Transit Today: Marketing Over Mobility

Denver’s Regional Transit District (RTD) won an award for its airport rail line. But the award was not for the line itself, which continues to suffer from technical failures more than a year after it opened, but for the agency’s marketing campaign for the train.

This is a sad commentary on the state of the nation’s transit industry: marketing is more important than mobility. Agencies have successfully marketed themselves as deserving of increased tax dollars (more than $50 billion in 2016), yet they are increasingly failing their supposed mission of improving urban mobility. RTD, for example, is under pressure to build and operate rail lines with low ridership (one carries just 1,600 a day), forcing it to cut bus routes that carry many more riders.

To discuss the future of transit in detail, next Wednesday the Antiplanner will be at the Cato Institute in Washington DC. Joining me on the platform will be Art Guzzetti, vice-president of policy with the American Public Transportation Association. While I will argue that transit’s decline is irreversible, Art–an intelligent man who previously worked for New Jersey Transit–will offer an alternative view. If you are in DC, please register and I hope to see you there. If you are not in DC, you can watch the event on livestream starting at 11 am ET.
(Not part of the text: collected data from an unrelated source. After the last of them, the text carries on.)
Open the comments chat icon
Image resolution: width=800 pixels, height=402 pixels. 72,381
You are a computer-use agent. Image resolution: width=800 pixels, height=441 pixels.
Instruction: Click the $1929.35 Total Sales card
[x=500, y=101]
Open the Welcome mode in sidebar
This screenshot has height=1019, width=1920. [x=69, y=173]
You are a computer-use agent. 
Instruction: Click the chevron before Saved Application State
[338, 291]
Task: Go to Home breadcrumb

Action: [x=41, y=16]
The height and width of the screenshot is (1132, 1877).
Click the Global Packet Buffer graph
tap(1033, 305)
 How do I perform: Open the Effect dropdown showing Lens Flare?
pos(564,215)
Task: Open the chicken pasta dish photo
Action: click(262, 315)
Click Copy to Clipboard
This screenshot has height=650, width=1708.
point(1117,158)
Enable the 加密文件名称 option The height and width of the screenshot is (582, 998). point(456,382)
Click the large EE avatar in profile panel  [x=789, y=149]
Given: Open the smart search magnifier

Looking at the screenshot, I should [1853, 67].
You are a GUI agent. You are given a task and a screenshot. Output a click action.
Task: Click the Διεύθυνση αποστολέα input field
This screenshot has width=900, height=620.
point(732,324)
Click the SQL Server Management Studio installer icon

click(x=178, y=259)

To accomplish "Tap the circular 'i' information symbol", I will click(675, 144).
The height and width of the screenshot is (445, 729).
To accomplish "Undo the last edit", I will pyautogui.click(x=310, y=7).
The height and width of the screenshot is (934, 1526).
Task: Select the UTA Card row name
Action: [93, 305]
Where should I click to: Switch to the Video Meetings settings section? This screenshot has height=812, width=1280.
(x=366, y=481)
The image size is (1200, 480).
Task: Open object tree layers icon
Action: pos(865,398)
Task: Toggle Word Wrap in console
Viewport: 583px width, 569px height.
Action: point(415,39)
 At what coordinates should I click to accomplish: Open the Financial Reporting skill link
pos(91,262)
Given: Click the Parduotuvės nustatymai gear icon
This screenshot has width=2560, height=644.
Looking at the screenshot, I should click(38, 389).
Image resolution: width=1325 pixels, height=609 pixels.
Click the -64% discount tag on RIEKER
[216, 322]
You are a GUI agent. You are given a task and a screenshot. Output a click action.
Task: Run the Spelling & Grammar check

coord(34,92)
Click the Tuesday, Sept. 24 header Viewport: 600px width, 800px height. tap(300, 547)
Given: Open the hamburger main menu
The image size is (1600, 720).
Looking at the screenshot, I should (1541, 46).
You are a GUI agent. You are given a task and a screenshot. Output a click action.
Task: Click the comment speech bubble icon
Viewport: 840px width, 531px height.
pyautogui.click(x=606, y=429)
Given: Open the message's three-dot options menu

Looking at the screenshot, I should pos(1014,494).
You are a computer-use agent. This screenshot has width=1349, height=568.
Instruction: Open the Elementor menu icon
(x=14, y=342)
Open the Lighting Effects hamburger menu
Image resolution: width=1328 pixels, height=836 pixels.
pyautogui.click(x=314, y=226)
7 thoughts on “Transit Today: Marketing Over Mobility

  1. CapitalistRoader

    In other Denver rail news:

    AURORA, Colo. — RTD is expected to finalize controversial cuts to the new light rail R Line at a meeting on Tuesday night.

    The service, which runs through Aurora, just opened in February after long delays.

    But RTD said daily ridership is way off. Only about 40 passengers an hour are using the R Line during weekdays compared to about 200 for the A Line between Denver Union Station and Denver International Airport.

    Aurora officials said making cuts now could derail development plans along the line in the future.

    Some of the development includes apartments and retail that already are in the works.

    And riders think the cuts are coming too soon.

    “No, I do not think they’ve given it enough time,” Omari Mitchell said. “They need to give at least three to five years, allow consumers to figure out the trains are there, figure out the schedules and go from there.
    “Don’t cut it.”

    “They’re nuts,” Nathan Trujillo said. “We need this out here. Everybody needs to get to work. If they cut back, they are only going to cut us back. We need all the help we can get to where we need to get.”
    Aurora officials also claim when the Veterans Administration hospital opens, ridership will spike.

    The cuts, if approved, would got into effect next year.

    Speaking of nuts, this is what they were saying about that Aurora line when it opened only a few months ago:

    “It’s going to be crazy,” said Regional Transportation District board member Tom Tobiassen, who represents Aurora. “It’s our new downtown.”

    Mayor Steve Hogan said city planners have talked about more restaurants, shops and a hotel for the part of the city near the Town Center at Aurora. There’s even the possibility of making the area a destination with some sort of events or cultural center.

    Crazy, nuts…all good adjectives for that orphan line.

  2. CapitalistRoader

    Why? The R line goes to Peoria now and it’s not as if transferring from the H to the R entails more than a few steps. Besides, they share a track when the H turns northeast and they’d still share a track if they added more cars and extended the H line to Peoria. The problem is too few riders, not not enough cars.